メルハバ通信

兵庫県高砂市在住。2017年4月まで20年間トルコに滞在。

黄金餅

江戸というのは随分と酷い都市だったらしい。地方の農村から、家督を継げない次男坊やら三男坊が江戸に押し寄せてくるけれど、ろくに仕事もないため、皆貧乏長屋暮らし。もちろん結婚なんて出来ない。少し稼げる奴は金で女を買えるから、女郎屋が花盛り。金の無い奴は春画でも見て抜いていたのかもしれない。それで、こちらの芸術産業も栄えたのだろうか? 
長屋は衛生環境も悪くて早死にする奴が多かったそうだ。その為、江戸時代に人口は余り増えなかったと言う。 
落語を聴いても、この辺りは何となく解るような気がする。例えば“黄金餅”。
長屋住まいの吝嗇な坊主は、大病を患って隣の金兵衛さんが見舞いに来てくれると、あんころ餅を所望し、そのあんころ餅からあんを抜いてそこへ貯め込んでいた金貨を押し込み、それを全て飲み込んでしまう。貯めた金貨を残したままじゃ死んでも死に切れなかったのか・・ 
それを隣から覗き見していた金兵衛さん、坊主が最後の餅を喉に詰まらせて苦しみ出したのを見て、助けに駆けつけたけれど、坊主は餅を吐き出すことなく死に絶える。 
金兵衛さんは、長屋の連中に手伝ってもらって坊主の亡骸を自分の菩提寺まで運ぶと、葬儀を済ませて皆を帰し、一人で亡骸を火葬場に持って行って焼いてしまい、腹に詰まっていた金貨を取り出して、その金で目黒に“黄金餅”の店を開き、大いに繁盛したという話。 
金兵衛さんばかりじゃなくて、長屋の連中は皆独り者なのか、家族がいるような話は全く出てこない。
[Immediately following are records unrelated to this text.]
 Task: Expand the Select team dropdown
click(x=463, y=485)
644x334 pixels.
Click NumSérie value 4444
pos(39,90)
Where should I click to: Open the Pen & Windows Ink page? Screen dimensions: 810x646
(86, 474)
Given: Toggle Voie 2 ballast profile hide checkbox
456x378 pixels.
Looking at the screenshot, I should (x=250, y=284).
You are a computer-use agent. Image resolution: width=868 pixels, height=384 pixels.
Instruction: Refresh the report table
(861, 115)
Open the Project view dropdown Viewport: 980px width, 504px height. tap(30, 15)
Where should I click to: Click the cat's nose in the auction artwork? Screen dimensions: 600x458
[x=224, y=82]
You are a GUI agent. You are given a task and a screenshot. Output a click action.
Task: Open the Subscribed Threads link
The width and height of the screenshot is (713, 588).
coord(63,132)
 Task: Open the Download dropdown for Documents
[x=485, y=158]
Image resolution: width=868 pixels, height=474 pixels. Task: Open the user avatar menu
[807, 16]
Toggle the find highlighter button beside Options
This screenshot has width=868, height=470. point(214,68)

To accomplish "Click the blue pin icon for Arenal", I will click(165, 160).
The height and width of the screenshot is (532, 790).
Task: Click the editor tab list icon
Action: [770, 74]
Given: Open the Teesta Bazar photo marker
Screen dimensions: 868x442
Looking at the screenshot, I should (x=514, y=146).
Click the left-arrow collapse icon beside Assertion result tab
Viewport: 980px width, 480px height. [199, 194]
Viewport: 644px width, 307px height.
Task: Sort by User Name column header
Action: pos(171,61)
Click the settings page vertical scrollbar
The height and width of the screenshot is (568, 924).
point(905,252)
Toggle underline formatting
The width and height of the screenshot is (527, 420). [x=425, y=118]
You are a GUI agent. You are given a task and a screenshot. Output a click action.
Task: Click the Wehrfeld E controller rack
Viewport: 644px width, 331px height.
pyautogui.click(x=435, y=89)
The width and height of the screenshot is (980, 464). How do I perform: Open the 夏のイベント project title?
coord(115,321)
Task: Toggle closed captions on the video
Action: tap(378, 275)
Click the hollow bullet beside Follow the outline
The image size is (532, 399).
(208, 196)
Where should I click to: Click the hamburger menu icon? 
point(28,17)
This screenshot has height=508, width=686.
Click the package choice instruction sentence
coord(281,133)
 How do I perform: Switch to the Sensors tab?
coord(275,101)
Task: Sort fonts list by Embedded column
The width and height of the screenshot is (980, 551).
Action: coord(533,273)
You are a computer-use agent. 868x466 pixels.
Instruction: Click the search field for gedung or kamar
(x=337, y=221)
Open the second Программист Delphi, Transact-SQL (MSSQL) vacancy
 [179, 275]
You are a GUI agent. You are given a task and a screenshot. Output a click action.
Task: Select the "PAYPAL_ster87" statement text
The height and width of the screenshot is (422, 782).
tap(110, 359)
他の落語を聴いても長屋の連中は大概そんな感じ。現代の独り者フリーターたちと余り変わらないような気がする。衛生環境が良くて、それほど早死にしなくても済む現代の独り者は少しましだろう。 
しかし、江戸時代はその悲惨さを落語にして笑い飛ばしていたところが凄い。当時の落語家たちが蘇ったら、現代の日本は話のネタが多くて喜ぶかもしれない。飯も食わずにネットカフェで息絶えてしまった若者とか、死んだ爺さん婆さんの年金をもらい続けた家族とか、いろいろ脚色して“黄金餅”のような笑い話に仕立て上げてしまうのではないだろうか。